Major currencies continued to hold within tight ranges for the week as a host of factors ensured there was only light trading volume. In Asia, Japan is in the midst of a 10-day holiday, while China is set to have its three-day Labour Day celebrations from Wednesday to Friday.
Elsewhere, the Federal Reserve is expected to hold a policy meeting, while in Britain, negotiations on Brexit continue. Data releases from elsewhere, including that of U.S. payrolls, are likely to trigger major swings in global currencies as the week progresses.

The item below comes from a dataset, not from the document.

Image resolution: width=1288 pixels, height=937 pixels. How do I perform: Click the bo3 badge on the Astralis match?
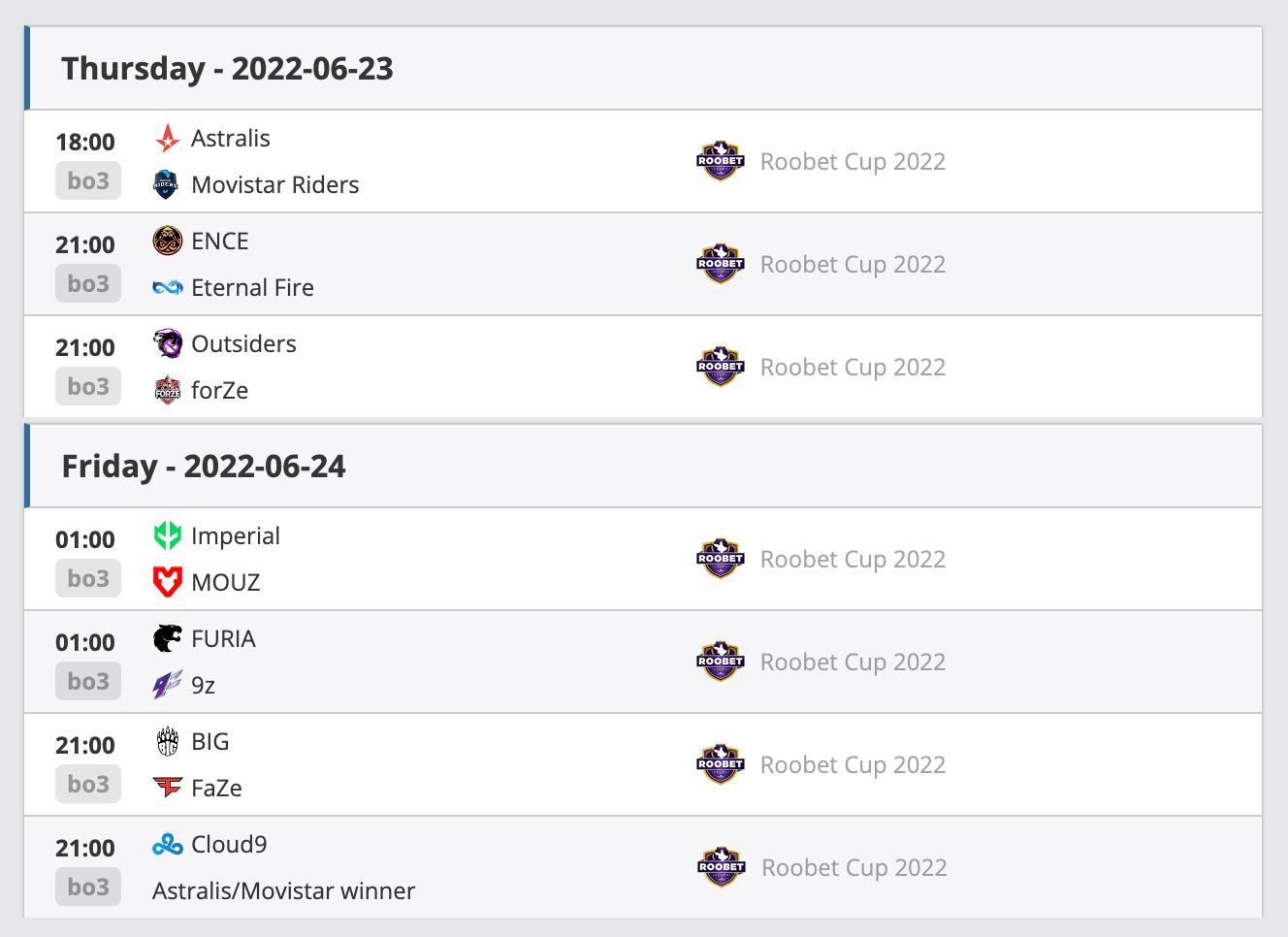pyautogui.click(x=86, y=180)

Several surveys, including one that projected Brexit could harm the Sterling, are coming out of the U.S., Europe, and China. Such projects could also have a bearing on the direction of the major currencies.
Dollar index peaks
An index tracking the U.S. dollar against global currencies like the euro, Japanese yen, British pound, and others slipped by o.16% to reach 97.85 on Monday. The index had peaked at 98.330, last week, the highest it had moved for 23 months since it reached such levels in May 2017.
The EUR moved up by 0.32% to reach $1.1184, while USD managed 0.12% for 111.71 yen.
The dollar index’s move closed lower following news that consumer spending in the U.S. gained by 0.9% in March.
Traders are keen to get clues from the Fed regarding its global economic outlook although analysts have pointed out that there could be no change from FOMC officials on the earlier stance against raising interest rates for the rest of 2019.
On Friday, data by the government showed that the U.S. economy had by about 3.2% in Q1 this year. the growth in the leading economy’s gross domestic product (GDP) was largely due to a spike in two categories: inventories and exports.